Ziel dieser Arbeit ist die Darstellung des gegenwärtigen wissenschaftlichen Kenntnisstandes in der Erforschung von möglichen Gesundheitsrisiken durch hochfrequente Strahlung bei Strahlenbelastungen, denen die Bevölkerung typischerweise im täglichen Leben ausgesetzt ist. Grundlage bilden experimentelle Studien an Menschen sowie epidemiologische Untersuchungen, die Effekte von Strahlungsemittenten im hochfrequenten Bereich (ca. 100 kHz bis 10 GHz) untersuchten. Die relevanten Studien wurden mittels systematischer Literaturrecherche in den Datenbanken Medline und ISI Web of Science eruiert. Es hat sich gezeigt, dass für eine abschließende Beurteilung der Gesundheitsgefährdung im Niedrigdosisbereich die wissenschaftliche Datenlage zurzeit unbefriedigend ist. Langzeitstudien an Menschen in ihrer natürlichen Umgebung gibt es nur wenige. Entsprechend wenig kann über langfristige Gesundheitsrisiken ausgesagt werden. Es gibt einzelne Hinweise, dass Tumoren des Blut bildenden und lymphatischen Systems in der Umgebung von TV- und Radiosendern häufiger als erwartet auftreten. Die entsprechenden Studien sind jedoch widersprüchlich und weisen methodische Schwächen auf. Untersuchungen zum Hirntumorrisiko von Mobiltelefonbenutzern fanden bisher kein erhöhtes Risiko. Dabei ist jedoch zu berücksichtigen, dass die durchschnittliche Mobiltelefonbenutzung in den untersuchten Kollektiven kürzer als die Latenzzeit von Hirntumoren war. Deshalb und aufgrund von Hinweisen in einigen Studien kann eine Assoziation zwischen langjährigem Mobiltelefongebrauch und einem erhöhten Hirntumorrisiko zurzeit nicht ausgeschlossen werden. Experimentelle Studien belegen unmittelbare Wirkungen der Hochfrequenzstrahlung, die nicht mit einem konventionellen Erwärmungsansatz erklärt werden können. Diese unmittelbaren Wirkungen liegen im Schwankungsbereich von normalen Werten und es ist schwierig, sie im Hinblick auf eine mögliche Gesundheitsgefährdung zu interpretieren. Sie zeigen jedoch, dass es noch andere biologische Wirkungsmechanismen gibt als die etablierten thermischen Wirkungen. Da die bisherigen, noch lückenhaften wissenschaftlichen Studien eine gesundheitliche Unbedenklichkeit weder ausschließen noch positiv belegen, ist für jeden Einzelnen als auch für die Bevölkerung als Ganzes ein vorsorgeorientierter Ansatz im Umgang mit nichtionisierender Strahlung zu empfehlen.

Abstract

This paper gives an overview of present scientific knowledge in health research on the effects from radio and microwave frequency radiation, at levels to which the general population is typically exposed.

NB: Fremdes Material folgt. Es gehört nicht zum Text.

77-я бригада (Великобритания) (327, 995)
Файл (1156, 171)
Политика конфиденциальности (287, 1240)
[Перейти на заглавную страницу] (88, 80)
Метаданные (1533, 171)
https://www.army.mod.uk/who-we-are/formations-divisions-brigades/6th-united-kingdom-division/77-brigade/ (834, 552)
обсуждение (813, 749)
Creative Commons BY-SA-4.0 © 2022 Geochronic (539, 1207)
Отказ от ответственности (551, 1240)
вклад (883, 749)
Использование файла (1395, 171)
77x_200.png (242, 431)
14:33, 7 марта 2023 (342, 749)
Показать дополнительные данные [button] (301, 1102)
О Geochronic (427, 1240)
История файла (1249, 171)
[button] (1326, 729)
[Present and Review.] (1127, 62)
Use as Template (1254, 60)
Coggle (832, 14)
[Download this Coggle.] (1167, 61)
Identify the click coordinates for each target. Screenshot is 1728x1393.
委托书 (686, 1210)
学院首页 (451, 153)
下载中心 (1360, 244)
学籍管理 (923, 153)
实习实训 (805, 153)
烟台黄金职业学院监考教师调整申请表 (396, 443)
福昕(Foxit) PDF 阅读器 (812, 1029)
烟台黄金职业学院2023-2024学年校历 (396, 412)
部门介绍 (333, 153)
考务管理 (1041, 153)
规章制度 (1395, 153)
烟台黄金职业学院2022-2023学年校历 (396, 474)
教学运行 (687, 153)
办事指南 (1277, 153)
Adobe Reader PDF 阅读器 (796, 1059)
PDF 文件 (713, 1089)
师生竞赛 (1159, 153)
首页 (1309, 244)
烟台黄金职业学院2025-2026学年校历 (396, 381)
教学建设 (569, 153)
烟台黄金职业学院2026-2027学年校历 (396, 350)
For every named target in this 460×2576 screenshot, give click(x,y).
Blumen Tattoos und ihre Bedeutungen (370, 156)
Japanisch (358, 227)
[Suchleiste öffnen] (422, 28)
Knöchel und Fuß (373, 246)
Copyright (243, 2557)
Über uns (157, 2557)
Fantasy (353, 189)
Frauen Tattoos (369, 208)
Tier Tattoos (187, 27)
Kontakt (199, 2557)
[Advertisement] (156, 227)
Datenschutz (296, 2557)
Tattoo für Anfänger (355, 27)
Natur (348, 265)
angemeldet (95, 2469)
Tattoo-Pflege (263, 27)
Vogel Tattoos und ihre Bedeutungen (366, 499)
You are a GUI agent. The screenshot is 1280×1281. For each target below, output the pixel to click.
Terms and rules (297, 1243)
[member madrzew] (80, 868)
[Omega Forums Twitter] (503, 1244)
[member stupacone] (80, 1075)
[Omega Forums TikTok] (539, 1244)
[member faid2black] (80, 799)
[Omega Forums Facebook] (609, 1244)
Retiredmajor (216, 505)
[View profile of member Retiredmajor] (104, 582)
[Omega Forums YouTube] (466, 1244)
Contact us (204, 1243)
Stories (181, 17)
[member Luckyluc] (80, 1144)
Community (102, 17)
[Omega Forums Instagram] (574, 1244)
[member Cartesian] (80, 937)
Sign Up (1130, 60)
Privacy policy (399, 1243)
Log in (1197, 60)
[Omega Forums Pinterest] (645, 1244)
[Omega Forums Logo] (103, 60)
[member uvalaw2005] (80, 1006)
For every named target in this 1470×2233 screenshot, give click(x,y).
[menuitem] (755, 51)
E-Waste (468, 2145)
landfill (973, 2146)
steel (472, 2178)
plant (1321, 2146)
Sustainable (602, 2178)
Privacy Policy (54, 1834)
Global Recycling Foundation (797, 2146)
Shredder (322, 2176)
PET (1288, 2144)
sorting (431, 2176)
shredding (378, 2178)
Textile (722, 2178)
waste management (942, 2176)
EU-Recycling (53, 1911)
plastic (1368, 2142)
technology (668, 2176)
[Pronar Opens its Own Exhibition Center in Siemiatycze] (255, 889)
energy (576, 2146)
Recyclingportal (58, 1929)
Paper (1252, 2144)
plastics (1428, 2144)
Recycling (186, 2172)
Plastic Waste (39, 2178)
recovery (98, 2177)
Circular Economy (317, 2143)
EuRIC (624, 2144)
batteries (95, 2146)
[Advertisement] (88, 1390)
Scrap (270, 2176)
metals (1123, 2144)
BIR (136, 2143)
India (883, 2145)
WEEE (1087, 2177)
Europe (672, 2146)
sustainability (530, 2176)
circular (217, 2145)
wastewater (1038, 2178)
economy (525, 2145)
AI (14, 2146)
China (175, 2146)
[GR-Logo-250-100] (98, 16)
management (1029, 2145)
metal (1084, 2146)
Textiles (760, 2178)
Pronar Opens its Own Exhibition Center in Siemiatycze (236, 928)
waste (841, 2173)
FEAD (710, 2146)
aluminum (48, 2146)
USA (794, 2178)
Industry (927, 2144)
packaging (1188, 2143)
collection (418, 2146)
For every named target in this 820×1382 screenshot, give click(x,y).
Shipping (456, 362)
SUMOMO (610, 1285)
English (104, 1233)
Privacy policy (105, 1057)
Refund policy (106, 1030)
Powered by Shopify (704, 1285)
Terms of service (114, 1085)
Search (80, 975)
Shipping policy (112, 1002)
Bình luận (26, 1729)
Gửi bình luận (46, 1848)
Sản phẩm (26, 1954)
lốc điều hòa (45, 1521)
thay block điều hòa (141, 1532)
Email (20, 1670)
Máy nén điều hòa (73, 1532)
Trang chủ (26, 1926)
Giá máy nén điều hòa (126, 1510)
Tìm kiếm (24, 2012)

The review is based on human experimental and epidemiological studies investigating the effects of radiation in the frequency range between 100 kHz and 10 GHz. The relevant studies were identified via systematic searches of the databases Medline and ISI Web of Science. The review concludes that the existing scientific knowledge base is too limited to draw final conclusions on the health risk from exposure in the low-dose range. Only few studies have investigated the effect of long-term exposure on the general population in the normal environment. Accordingly, little can be predicted regarding long-term health risks. Various studies observed an increased risk for tumours in the hematopoietic and lymphatic tissue of people living in the proximity of TV and radio broadcast transmitters. However, methodological limitations to these studies have been identified and their findings are controversial. In studies of a possible association between brain tumours and mobile phone use, the average period mobile phones use was short compared to the known latency period of brain tumours. Although these studies did not establish an overall increased risk of brain tumours associated with mobile phone use, there were some indications of an association. Immediate effects associated with mobile phone use have been observed in human experimental studies that cannot be explained by conventional thermal mechanisms. The observed effects are within the normal physiological range and are therefore hard to interpret with respect to an increased risk to health. However, it can be concluded that mechanisms other than the established thermal mechanisms exist. Because of the present fragmentary scientific database, a precautionary approach when dealing with radio and microwave frequency radiation is recommended for the individual and the general population.